> [PROBLEM TO WORK ON] Copy out the entries below word for word, from the line with "This screenshot has height=720, width=1280." up to and including the line with "Looking at the image, I should click on (410, 1291).", and nothing else.
■ ■ ■ ■ ■ ■ ■
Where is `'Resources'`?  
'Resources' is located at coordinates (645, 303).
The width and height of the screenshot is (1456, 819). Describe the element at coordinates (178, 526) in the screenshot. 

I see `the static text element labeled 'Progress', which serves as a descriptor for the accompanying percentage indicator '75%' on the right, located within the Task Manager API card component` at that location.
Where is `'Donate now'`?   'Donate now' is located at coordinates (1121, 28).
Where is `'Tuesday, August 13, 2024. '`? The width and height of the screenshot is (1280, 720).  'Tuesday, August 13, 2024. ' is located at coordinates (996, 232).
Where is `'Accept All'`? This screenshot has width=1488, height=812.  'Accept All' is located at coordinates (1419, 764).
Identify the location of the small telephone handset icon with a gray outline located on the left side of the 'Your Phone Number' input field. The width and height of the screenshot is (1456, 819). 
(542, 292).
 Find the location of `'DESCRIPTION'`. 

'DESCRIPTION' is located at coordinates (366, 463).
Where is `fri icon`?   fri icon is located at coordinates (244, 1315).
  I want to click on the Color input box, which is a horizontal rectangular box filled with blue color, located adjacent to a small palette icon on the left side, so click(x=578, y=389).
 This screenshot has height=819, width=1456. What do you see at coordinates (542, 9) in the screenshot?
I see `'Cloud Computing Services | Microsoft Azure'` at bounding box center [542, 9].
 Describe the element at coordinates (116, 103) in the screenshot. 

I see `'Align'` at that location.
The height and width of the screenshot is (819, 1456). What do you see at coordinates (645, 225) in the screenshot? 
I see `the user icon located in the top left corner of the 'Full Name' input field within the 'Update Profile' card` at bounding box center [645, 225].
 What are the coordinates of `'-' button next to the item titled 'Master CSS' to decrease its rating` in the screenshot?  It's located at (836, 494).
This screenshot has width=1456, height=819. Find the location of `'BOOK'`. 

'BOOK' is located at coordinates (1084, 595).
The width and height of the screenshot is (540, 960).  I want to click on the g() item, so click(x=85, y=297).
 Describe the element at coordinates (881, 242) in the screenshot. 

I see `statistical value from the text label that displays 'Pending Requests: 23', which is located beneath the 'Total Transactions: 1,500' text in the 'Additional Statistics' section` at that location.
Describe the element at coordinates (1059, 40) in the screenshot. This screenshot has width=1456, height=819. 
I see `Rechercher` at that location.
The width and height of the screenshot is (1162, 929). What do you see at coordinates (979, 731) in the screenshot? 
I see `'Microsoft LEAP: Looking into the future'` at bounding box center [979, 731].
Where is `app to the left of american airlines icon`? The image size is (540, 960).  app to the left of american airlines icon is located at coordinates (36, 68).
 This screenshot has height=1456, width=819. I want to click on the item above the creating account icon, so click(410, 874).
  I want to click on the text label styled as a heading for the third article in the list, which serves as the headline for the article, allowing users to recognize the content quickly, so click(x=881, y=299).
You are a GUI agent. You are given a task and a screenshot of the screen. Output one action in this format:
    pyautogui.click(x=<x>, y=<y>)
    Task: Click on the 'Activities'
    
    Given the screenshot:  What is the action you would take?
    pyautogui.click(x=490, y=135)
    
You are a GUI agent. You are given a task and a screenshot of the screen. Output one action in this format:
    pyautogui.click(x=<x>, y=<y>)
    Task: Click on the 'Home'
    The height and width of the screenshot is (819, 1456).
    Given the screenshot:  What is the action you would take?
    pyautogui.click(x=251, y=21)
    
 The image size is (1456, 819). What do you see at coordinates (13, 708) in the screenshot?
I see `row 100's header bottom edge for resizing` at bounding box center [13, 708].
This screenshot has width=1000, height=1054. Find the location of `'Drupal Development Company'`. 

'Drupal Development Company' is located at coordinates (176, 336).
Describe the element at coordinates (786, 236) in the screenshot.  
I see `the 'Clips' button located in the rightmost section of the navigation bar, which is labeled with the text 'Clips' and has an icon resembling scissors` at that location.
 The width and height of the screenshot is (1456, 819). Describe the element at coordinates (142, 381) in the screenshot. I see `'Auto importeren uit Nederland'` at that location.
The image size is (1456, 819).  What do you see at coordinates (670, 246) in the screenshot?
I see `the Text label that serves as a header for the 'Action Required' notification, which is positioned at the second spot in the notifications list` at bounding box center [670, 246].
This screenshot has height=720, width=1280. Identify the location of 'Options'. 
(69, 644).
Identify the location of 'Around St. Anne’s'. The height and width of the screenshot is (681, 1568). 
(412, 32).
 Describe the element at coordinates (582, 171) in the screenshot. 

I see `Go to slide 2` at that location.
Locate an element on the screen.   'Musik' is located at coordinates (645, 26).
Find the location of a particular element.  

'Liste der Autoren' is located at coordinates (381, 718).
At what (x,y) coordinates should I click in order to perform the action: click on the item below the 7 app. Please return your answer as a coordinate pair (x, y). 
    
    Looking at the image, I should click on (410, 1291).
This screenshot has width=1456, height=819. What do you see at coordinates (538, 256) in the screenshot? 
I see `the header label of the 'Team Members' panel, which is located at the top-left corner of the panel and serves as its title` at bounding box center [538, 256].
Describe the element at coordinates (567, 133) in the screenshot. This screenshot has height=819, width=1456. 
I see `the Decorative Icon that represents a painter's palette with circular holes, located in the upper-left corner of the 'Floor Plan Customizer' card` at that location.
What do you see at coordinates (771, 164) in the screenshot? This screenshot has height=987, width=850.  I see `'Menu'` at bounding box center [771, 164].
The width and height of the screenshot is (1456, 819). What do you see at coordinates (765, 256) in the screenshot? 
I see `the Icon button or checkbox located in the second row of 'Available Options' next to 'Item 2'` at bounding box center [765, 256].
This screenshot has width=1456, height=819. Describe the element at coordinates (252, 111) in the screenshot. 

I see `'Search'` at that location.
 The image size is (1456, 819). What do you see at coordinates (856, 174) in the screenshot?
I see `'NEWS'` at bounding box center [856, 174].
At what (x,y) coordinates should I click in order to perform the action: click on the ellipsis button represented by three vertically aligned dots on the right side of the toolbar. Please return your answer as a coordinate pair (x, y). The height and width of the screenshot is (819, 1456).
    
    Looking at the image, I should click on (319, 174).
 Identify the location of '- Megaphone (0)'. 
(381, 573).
■ ■ ■ ■ ■ ■ ■
> [FULL ANSWER]
This screenshot has height=720, width=1280. Identify the location of 'Options'. 
(69, 644).
Identify the location of 'Around St. Anne’s'. The height and width of the screenshot is (681, 1568). 
(412, 32).
 Describe the element at coordinates (582, 171) in the screenshot. 

I see `Go to slide 2` at that location.
Locate an element on the screen.   'Musik' is located at coordinates (645, 26).
Find the location of a particular element.  

'Liste der Autoren' is located at coordinates (381, 718).
At what (x,y) coordinates should I click in order to perform the action: click on the item below the 7 app. Please return your answer as a coordinate pair (x, y). 
    
    Looking at the image, I should click on (410, 1291).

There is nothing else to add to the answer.